Anyway, the first one is, in a roundabout way, about the Cubs. Here it is.
In my last post, I referenced Jim Bouton's book, Ball Four, and my own post inspired my own self to start reading it again. Early in the book is a passage that relates niftily to the upcoming '07 season, about new Cubs manager Lou Piniella.
The book begins just before the start of the 1969 season, with Bouton at age 30 and in decline as a sore-armed former fire-thrower about to join the short-lived Seattle Pilots (who became the Milwaukee Brewers in 1970) in an attempt to revive his flagging career. Also joining the Pilots that Spring -- a young Lou Piniella.

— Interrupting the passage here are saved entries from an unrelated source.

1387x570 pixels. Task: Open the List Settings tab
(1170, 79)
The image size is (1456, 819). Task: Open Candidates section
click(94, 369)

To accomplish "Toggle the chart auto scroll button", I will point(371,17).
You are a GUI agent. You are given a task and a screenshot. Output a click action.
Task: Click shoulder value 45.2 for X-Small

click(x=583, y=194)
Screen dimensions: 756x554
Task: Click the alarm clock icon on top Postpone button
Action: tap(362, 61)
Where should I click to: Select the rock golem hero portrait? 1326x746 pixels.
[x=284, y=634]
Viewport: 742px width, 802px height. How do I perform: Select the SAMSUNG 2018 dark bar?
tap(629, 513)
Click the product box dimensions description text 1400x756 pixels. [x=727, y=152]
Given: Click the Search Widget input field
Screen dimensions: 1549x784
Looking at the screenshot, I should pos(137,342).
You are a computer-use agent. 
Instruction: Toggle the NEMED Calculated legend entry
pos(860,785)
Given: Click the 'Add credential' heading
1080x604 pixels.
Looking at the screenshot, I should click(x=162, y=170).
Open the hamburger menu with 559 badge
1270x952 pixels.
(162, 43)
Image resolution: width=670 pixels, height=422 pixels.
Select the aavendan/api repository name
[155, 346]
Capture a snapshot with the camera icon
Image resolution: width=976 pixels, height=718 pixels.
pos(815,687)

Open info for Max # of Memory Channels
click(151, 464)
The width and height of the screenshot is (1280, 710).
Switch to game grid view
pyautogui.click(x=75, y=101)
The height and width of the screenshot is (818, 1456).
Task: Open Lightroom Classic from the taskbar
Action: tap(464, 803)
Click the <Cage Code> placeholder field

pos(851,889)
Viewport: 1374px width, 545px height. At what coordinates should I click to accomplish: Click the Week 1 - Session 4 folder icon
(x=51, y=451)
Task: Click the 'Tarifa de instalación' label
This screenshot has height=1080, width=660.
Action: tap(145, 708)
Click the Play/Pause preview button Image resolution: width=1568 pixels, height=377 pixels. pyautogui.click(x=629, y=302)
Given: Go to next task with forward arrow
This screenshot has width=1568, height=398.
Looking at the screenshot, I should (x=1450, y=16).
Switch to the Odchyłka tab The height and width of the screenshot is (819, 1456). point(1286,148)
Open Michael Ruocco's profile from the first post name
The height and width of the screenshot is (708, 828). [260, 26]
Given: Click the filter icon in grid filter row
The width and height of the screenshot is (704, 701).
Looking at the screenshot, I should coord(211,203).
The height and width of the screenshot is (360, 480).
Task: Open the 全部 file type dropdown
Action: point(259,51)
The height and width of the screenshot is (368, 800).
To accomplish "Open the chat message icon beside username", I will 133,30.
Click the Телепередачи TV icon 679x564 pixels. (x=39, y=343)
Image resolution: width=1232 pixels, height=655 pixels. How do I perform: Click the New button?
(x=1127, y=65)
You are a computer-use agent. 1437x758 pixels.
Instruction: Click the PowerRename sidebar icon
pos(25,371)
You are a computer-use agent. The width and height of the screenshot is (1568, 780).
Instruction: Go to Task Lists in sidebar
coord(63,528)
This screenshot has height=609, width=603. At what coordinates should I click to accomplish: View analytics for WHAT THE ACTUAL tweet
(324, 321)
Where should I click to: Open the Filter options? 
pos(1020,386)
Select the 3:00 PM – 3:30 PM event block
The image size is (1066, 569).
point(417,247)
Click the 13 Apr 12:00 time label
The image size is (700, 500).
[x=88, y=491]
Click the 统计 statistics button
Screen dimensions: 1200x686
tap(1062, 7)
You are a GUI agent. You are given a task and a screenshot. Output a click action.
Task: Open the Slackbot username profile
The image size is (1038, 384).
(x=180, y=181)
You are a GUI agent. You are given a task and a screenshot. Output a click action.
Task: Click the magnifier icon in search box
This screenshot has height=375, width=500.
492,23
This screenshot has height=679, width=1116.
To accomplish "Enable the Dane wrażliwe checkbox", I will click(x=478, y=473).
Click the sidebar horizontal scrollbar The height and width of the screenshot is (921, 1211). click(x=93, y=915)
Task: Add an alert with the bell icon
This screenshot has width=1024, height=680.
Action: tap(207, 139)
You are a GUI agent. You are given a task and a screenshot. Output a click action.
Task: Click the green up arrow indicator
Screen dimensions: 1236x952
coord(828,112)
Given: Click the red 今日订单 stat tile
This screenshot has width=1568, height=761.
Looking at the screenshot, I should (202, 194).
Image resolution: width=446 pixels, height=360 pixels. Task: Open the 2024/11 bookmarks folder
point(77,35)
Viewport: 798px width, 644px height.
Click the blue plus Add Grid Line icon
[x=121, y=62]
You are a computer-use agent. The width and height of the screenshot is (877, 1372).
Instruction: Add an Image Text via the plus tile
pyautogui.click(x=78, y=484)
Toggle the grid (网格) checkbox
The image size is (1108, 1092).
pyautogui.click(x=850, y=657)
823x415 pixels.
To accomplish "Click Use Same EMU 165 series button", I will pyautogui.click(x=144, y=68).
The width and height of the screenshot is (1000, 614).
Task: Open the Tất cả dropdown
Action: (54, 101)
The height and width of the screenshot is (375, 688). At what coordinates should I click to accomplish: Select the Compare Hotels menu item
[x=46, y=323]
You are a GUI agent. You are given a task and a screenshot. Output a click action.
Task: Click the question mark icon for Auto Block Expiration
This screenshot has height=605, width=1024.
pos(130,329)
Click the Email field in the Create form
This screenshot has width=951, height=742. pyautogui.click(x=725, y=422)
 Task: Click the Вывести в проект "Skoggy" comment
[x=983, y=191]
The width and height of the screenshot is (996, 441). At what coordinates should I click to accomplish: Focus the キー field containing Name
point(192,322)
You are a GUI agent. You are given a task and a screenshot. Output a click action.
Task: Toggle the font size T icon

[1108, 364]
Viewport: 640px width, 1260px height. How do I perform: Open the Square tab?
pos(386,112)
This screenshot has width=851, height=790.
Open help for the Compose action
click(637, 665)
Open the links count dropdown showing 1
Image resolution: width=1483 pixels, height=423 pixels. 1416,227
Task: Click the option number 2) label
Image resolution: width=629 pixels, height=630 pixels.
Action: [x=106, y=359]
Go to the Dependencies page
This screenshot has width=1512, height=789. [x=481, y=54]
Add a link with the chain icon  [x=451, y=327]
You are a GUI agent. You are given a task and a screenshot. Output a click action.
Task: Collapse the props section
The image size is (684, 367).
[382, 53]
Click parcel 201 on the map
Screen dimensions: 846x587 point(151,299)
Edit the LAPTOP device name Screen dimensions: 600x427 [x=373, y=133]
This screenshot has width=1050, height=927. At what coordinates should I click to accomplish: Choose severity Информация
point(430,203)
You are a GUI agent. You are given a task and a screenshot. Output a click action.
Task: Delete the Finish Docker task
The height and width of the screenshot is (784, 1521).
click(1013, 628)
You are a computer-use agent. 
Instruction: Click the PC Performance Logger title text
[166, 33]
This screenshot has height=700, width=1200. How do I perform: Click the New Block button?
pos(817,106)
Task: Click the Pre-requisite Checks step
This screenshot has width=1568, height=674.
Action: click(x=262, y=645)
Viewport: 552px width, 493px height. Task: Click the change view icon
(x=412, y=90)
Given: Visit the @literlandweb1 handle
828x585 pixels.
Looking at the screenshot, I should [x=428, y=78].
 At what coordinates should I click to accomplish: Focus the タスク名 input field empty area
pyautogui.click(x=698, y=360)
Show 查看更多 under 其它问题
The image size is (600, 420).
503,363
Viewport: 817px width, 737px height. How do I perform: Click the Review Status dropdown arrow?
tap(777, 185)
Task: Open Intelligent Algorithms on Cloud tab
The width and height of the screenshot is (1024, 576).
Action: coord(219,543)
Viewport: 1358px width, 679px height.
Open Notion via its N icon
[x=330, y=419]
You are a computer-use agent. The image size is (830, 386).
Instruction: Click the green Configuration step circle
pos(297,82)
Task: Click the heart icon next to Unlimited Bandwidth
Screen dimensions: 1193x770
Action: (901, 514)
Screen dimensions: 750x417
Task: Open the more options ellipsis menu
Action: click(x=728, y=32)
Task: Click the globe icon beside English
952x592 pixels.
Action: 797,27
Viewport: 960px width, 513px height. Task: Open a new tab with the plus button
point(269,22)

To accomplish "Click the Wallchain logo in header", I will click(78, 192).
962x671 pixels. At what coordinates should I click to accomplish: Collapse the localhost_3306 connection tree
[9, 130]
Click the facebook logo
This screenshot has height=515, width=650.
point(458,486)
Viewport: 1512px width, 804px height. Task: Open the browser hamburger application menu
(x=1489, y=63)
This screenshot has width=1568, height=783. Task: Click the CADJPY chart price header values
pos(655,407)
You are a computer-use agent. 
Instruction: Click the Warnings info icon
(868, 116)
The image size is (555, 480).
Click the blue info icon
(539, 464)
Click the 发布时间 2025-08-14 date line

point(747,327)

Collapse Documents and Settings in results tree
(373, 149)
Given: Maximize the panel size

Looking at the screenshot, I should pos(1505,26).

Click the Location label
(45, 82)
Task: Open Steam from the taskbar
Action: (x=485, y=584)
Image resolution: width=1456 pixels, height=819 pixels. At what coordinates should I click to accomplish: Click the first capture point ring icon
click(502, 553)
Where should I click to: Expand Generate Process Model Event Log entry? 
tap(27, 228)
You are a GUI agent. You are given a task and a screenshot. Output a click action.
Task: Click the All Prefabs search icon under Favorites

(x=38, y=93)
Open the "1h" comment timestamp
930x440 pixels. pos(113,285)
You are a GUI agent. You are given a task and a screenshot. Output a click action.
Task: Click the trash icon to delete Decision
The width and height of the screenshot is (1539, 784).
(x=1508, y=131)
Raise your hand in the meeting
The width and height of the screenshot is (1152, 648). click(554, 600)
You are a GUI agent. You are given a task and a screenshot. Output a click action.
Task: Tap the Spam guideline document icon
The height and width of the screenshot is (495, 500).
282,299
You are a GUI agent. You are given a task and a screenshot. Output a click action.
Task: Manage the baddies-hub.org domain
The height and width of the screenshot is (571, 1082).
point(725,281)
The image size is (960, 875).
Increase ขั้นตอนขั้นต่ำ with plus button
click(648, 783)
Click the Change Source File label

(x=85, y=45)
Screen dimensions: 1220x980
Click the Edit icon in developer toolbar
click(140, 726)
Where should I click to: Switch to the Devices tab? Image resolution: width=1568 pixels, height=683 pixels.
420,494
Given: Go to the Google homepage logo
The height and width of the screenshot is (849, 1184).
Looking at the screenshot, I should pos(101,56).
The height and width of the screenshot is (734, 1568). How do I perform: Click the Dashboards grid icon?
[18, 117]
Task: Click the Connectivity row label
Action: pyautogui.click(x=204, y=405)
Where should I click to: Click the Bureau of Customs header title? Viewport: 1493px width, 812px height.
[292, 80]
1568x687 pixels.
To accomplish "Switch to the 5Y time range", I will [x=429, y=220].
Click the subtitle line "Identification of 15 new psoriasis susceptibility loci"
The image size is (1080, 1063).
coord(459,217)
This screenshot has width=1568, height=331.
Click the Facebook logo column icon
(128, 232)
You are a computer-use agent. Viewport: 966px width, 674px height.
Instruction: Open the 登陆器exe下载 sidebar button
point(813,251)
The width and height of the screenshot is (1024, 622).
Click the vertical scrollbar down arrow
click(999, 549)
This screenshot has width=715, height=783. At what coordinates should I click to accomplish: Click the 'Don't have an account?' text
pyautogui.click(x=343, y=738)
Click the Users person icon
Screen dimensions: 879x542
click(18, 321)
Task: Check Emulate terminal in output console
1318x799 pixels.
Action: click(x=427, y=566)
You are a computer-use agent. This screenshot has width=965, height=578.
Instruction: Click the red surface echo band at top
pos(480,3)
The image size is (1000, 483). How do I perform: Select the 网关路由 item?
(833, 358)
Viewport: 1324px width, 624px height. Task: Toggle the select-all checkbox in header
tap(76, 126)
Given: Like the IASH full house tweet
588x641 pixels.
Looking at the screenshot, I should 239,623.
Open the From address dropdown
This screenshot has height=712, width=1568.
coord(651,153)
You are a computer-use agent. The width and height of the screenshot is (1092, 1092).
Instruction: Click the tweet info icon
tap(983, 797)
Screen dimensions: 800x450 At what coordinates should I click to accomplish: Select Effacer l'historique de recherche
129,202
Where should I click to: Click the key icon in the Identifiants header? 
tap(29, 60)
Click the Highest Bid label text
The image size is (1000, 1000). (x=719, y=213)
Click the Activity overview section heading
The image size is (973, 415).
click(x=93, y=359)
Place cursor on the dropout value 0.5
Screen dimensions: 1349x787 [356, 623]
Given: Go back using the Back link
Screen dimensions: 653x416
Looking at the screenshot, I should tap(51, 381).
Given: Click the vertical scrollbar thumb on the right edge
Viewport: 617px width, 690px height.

In chapter 2, Bouton describes reporting for training camp on February 26, six days late, due to a brief players' strike. He talks about how, when the strike was called, he had intended to live up to his contract and report on time, because his position on the team was insecure, but then:
What made me change my mind was a phone call I made to Lou Piniella, a twenty-six-year-old rookie who'd been in the Baltimore and Cleveland organizations.
Since the Pilots were not a team yet we had no player representative, so the three or four Pilots at the meeting at the Biltmore [in New York, with players' representative Marvin Miller, where the strike was called] were asked to call four or five teammates each to tell them what happened. I reached Lou in Florida and he said that his impulse was to report, that he was scared it would count against him if he didn't, that he was just a rookie looking to make the big leagues and didn't want anybody to get angry at him. But also that he'd thought it over carefully and decided he should support the other players and the strike. So he was not reporting.
That impressed the hell out of me. Here's a kid with a lot more at stake than I, a kid risking a once-in-a-lifetime shot. And suddenly I felt a moral obligation to the players. I decided not to go down.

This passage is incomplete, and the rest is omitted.